63. Furthermore, the report on the above-mentioned psychological assessment of Y’s family played a central role in the domestic courts’ reasoning (see paragraphs 28 and 34 above). That report was ordered by the courts in the course of the proceedings giving rise to the present application (see paragraph 18 above; also contrast Strand Lobben, cited above, § 223). The expert was tasked with assessing Y’s needs and determining his views on a potential change to his place of residence – the very issue lying at the heart of the action brought by X before the domestic courts (see paragraph 9 above), the applicant’s counteraction (see paragraph 11 above) and of the instant application.

64. The domestic courts relied on the expert’s indication that Y needed to achieve an ageappropriate level of autonomy and had regard to her advice against a change in Y’s place of residence be it either to that of his father or to Canada with the applicant (see paragraph 22 above). The Court reiterates that, as a general rule, it is for the national courts to assess the evidence before them, including the means to ascertain the relevant facts (see Strand Lobben, cited above, § 213 and the case-law cited in paragraph 53 above). In the light of the above, the Court has no reason to depart from the domestic courts’ assessment of the views expressed by Y (see paragraphs 27-28 above).

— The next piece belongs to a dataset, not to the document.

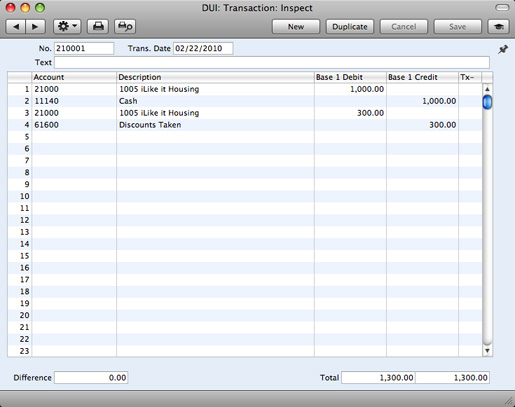
Task: Click the graduation cap help icon
Action: point(499,27)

65. The Court further accepts that the domestic courts had to ensure that the ties between Y and his father would not be severed by the child’ residence being moved to Canada, as that might have gone against Y’s best interests (see, among many other authorities, Gnahoré, cited above, § 59). The same applies for the ties between Y and his older half-brother E who had a positive influence on Y’s psychological development (see paragraphs 29 and 34 above). In this respect, the Court is satisfied that, in reaching their decision, the domestic courts, relying on the conclusions of the psychological assessment, identified what would be the most beneficial solution for the child and assessed the impact that the change of residence would have in practice on contact between Y and his family members X and E (see paragraphs 18 to 22 and 28 above).

66. The Court further notes that the domestic courts examined the information presented by the applicant concerning her accommodation prospects and financial status in Canada, and Y’s schooling options in that country. It has no reason to depart from the courts’ finding that the applicant had not submitted specific reasons justifying moving her son’s residence to Canada (see paragraph 34 above).

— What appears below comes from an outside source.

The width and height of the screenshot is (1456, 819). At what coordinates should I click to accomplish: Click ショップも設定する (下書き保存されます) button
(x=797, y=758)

67. Lastly, the Court observes that the applicant raised in her observations the issue of the length of the proceedings aimed at deciding on whether to allow a change to Y’s place of residence (see paragraph 49 above). However, at that time there was no uncertainty as to the child’s legal situation, and furthermore throughout the proceedings the exercise of the applicant’s parental rights remained unhindered. For these reasons, and assuming that the new submissions were merely an elaboration of the applicant’s original complaint, the Court does not consider that the duration of the proceedings, namely a little less than two years and seven months (see paragraphs 9 and 34 above), is in itself decisive for the question whether the domestic authorities complied with Article 8 (contrast E.S. v. Romania and Bulgaria, no. 60281/11, §§ 64-68, 19 July 2016).

68. In view of the foregoing considerations, and having regard to the margin of appreciation (see paragraph 59 above), the Court concludes that when refusing the request to allow the applicant to move to Canada with her son, the domestic courts struck a fair balance between the competing interests at stake, giving due weight to the best interests of the child, which they had duly identified and assessed, and they provided relevant and sufficient reasons for their decisions.

69. There has accordingly been no violation of Article 8 of the Convention.


  1. Declares the application admissible;
  2. Holds that there has been no violation of Article 8 of the Convention.

Done in English, and notified in writing on 21 March 2023, pursuant to Rule 77 §§ 2 and 3 of the Rules of Court.